Cheesy title? Indeed. The cheesier the better. You remember it that way.
So there are a few options for showing these types of pressure pipes and cover driven conduits in Civil 3D. The original workflow I proposed a few years ago had you using regular pipes- but tweaking your styles, making invisible structures, and using the pipe style cleanup. There are a few other ideas out there- like using projected feature lines, but a few months ago I found one that I really liked.
I had been playing around with the notion of using alignments and profiles as pipes in the past, especially for conceptual work. Sometimes, its just tough to get all of your rules to stack up and do what you want with pipe networks, and they aren't always as super flexible as you might like when you are sketching things out.
When working on a sanitary sewer retrofit project a few years ago, I came up with a alignment styles that looked like this:
Note that you can get true horizontal and vertical curves this way. You can add arrows to act as flow arrows. PI locations can be made to look like manholes, values, hydrants... And you can do the same thing with your profile styles (realizing that they aren't going to have the same BIM smarts as true pipes.)
Now, this is all great, but it's a bit cumbersome. What if there was a way to get that profile to follow (and with any luck respond to) the existing ground?
1. Create an assembly that is just a marked point placed at your cover (or desired invert), say 3 feet deep.
2. Create a corridor with your pipe alignment and the appropriate ground profile.
3. Extract a profile from that one marked point feature line in the corridor (Corridor>Utilities).
Note the profile is not dynamic to changes in the corridor (but the corridor can be rebuilt to reflect changes in the alignment and existing ground, which is key)- but it might get you thinking about some possibilities for other options for some of your design needs- like some of the dynamic feature line/alignment relationships, etc.

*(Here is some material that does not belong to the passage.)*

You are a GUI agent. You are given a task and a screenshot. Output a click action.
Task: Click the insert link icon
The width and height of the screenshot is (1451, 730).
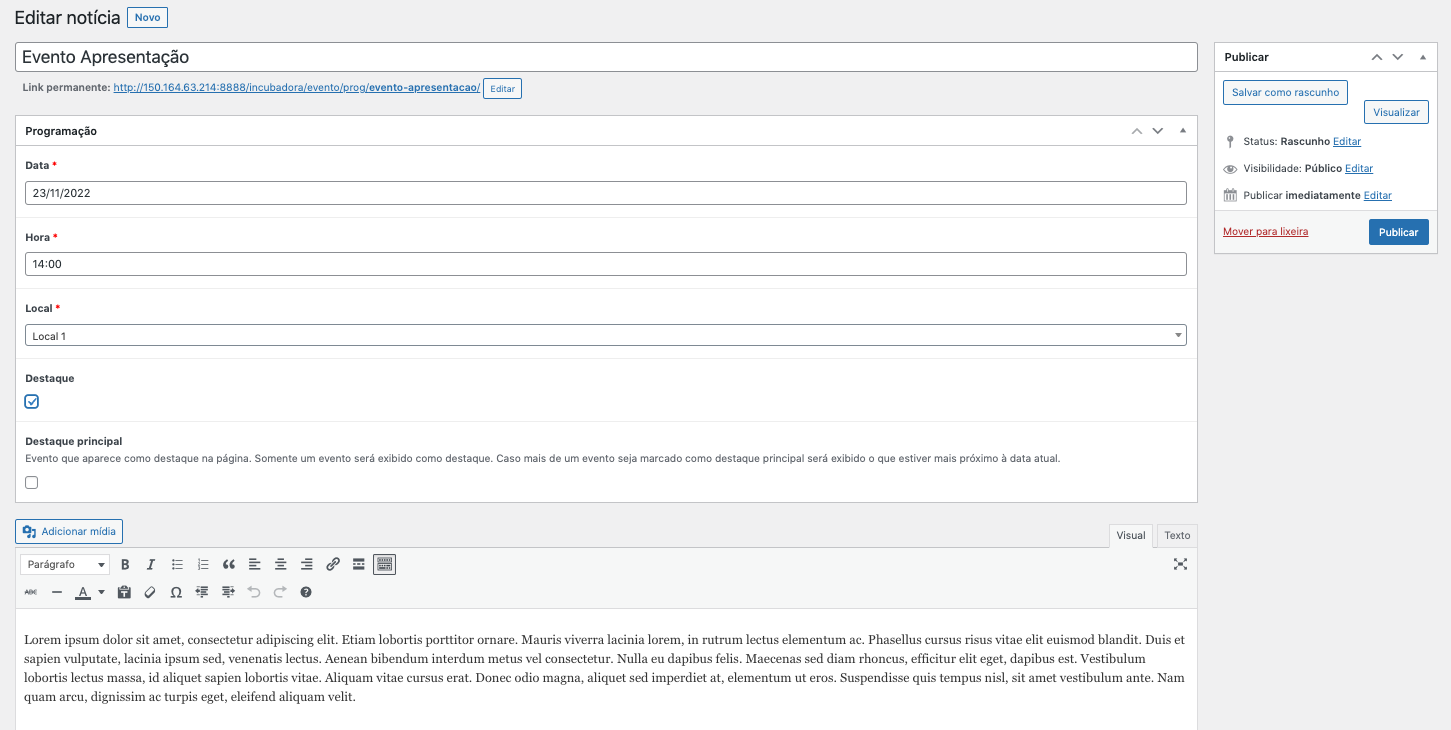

Consider what else you can do- pipe trenching corridors for preliminary volume calculations that help you decide which route is best, cover checks for when you run true pipe networks, and other applications that you need to edit in an easy, breezy way.
While I did use the idea of alignments and profiles as concept pipes for iterations on that forcemain project, I was not clever enough to come up with the marked point corridor idea. Credit there goes to my friends at Hazen and Sawyer.